Copy out the passage below about a father and daughter dancing on the New Jersey boardwalk, word for word and in full.

**Text excerpt**.
= Beginning of Section =
A father and daughter dance in the ruins of the New Jersey boardwalk. For years, they’ve been estranged; here begins the neglectful father’s abortive attempt to make amends. Their long separation explains in part why there’s little familial resemblance between them. A motor vocabulary is as heritable as an accent, and they haven’t had time to learn one another’s movements and mannerisms. Nor do their complexions match: hers is the pale palette of one left too long in shadow; his the bronze and bleach of a body that once enjoyed a place in the sun and remembers life under bright lights.
If visible markers of heredity hold any value, it’s for telling at a glance who shares the same DNA. If the eye roams in search of such similarities, it finds connections not between father and daughter, but between foreground and background. The man’s skin tones match the peeling paint of the columns—warm colors, smoldering with memories of better days—and at the thought, one starts to see ruins in our hero (though not yet our hero in ruins). He turns from a face to a body in breakdown: creases where skin too often wrung has lost its pliancy; eyeshadow bruises from injuries unable to heal like they used to; a hearing aid for ears that no longer listen; a pacemaker scar, glimpsed in earlier scenes, beneath the point of his collar. “I’m an old broken-down piece of meat,” he’ll say in the exchange to come. It lays bare the first ingredient in his tragedy: he is not a man in decline, but in decay.
= End of Section =
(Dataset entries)
= Beginning of Section =
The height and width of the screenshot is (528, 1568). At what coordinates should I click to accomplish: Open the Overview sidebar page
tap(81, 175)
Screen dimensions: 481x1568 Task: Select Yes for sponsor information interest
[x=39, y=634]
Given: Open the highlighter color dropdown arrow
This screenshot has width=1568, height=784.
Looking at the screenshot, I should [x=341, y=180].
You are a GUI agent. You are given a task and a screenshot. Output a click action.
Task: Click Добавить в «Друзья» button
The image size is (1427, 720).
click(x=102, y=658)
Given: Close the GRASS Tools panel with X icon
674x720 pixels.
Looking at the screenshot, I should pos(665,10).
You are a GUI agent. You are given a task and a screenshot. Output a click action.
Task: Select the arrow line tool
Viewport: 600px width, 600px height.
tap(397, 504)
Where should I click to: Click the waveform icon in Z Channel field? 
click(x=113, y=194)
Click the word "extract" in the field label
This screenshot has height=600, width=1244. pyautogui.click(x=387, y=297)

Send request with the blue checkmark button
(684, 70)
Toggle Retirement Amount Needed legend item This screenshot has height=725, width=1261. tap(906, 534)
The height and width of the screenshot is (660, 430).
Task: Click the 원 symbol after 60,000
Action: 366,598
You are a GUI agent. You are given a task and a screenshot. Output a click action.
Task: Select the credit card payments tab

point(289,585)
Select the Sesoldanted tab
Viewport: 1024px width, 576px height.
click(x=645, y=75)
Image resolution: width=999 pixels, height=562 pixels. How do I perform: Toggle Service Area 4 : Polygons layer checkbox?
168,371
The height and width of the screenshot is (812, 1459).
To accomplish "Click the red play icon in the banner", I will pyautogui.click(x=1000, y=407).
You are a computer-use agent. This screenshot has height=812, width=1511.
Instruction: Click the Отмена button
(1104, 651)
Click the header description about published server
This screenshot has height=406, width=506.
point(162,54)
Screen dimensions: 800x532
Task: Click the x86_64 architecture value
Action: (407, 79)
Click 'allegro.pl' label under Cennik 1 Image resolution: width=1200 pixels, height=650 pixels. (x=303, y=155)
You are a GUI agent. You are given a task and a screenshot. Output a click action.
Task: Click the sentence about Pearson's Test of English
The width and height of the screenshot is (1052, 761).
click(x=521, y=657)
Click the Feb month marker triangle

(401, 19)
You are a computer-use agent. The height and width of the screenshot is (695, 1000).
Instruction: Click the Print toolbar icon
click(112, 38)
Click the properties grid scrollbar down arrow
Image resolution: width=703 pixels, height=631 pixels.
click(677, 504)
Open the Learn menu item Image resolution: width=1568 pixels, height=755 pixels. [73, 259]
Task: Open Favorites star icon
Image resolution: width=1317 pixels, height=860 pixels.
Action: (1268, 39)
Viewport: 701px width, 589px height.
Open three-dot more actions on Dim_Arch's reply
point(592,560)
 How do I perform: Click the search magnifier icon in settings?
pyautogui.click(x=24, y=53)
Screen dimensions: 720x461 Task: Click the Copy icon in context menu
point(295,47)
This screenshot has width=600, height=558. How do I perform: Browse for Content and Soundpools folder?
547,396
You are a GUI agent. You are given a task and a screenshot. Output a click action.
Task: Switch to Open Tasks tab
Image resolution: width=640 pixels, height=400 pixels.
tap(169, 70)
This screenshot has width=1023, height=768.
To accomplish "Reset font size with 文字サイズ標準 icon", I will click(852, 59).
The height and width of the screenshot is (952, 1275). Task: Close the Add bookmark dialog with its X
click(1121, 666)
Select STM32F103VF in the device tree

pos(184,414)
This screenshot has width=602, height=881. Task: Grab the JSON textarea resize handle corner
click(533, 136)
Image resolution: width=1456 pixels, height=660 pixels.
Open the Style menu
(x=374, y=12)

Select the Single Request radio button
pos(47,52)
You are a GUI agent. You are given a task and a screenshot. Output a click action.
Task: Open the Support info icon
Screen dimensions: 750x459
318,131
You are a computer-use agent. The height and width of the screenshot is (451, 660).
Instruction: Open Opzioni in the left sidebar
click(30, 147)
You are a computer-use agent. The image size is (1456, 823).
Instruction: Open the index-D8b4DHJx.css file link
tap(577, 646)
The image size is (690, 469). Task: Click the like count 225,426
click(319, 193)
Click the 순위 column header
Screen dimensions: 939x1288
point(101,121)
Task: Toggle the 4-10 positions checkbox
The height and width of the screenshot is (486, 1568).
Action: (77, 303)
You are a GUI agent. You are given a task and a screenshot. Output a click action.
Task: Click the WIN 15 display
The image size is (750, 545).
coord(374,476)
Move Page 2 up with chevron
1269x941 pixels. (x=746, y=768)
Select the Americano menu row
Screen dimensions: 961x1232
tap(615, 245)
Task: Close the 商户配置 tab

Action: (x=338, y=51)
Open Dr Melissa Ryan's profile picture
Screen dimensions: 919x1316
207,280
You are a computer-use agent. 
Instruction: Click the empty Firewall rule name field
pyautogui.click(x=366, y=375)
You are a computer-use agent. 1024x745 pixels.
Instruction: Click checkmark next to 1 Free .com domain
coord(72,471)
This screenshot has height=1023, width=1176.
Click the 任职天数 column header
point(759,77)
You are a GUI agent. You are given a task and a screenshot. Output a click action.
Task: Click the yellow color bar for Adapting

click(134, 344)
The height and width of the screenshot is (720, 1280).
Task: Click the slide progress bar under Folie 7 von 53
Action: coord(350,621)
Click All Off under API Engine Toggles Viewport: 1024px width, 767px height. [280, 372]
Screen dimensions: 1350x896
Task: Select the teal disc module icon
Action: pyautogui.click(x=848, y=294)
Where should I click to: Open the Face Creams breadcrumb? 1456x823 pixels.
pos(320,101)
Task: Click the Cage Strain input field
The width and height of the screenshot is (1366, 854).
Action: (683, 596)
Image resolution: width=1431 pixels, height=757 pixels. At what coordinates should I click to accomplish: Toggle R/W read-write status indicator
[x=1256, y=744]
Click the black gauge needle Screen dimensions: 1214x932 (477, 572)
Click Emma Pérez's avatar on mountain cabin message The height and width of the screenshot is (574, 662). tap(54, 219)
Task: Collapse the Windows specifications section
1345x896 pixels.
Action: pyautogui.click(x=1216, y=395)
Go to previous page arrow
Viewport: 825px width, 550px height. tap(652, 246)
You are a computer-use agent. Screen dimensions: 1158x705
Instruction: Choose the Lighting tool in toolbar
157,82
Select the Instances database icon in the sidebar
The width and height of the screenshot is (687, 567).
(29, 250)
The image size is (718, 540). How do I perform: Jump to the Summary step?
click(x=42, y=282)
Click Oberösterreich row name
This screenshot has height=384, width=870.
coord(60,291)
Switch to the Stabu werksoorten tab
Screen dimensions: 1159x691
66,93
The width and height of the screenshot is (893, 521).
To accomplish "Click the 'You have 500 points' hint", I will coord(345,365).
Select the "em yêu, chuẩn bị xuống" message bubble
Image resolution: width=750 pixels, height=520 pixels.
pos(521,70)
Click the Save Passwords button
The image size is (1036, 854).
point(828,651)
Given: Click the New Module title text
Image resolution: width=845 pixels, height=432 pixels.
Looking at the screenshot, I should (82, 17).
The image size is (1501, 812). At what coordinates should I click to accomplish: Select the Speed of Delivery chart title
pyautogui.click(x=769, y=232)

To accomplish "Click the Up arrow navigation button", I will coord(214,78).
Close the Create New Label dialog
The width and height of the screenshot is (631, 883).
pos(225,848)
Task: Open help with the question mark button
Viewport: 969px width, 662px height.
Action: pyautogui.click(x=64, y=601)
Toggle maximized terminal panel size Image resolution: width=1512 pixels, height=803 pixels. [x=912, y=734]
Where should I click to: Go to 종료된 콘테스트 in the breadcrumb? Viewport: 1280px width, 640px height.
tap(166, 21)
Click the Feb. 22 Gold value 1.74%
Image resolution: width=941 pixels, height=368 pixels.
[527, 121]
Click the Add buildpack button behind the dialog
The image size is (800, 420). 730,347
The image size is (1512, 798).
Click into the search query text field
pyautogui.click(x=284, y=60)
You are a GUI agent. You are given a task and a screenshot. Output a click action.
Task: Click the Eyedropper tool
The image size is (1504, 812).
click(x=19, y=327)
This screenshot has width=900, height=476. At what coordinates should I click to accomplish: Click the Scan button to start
= End of Section =
**Solution to the problem**.
A father and daughter dance in the ruins of the New Jersey boardwalk. For years, they’ve been estranged; here begins the neglectful father’s abortive attempt to make amends. Their long separation explains in part why there’s little familial resemblance between them. A motor vocabulary is as heritable as an accent, and they haven’t had time to learn one another’s movements and mannerisms. Nor do their complexions match: hers is the pale palette of one left too long in shadow; his the bronze and bleach of a body that once enjoyed a place in the sun and remembers life under bright lights.
If visible markers of heredity hold any value, it’s for telling at a glance who shares the same DNA. If the eye roams in search of such similarities, it finds connections not between father and daughter, but between foreground and background. The man’s skin tones match the peeling paint of the columns—warm colors, smoldering with memories of better days—and at the thought, one starts to see ruins in our hero (though not yet our hero in ruins). He turns from a face to a body in breakdown: creases where skin too often wrung has lost its pliancy; eyeshadow bruises from injuries unable to heal like they used to; a hearing aid for ears that no longer listen; a pacemaker scar, glimpsed in earlier scenes, beneath the point of his collar. “I’m an old broken-down piece of meat,” he’ll say in the exchange to come. It lays bare the first ingredient in his tragedy: he is not a man in decline, but in decay.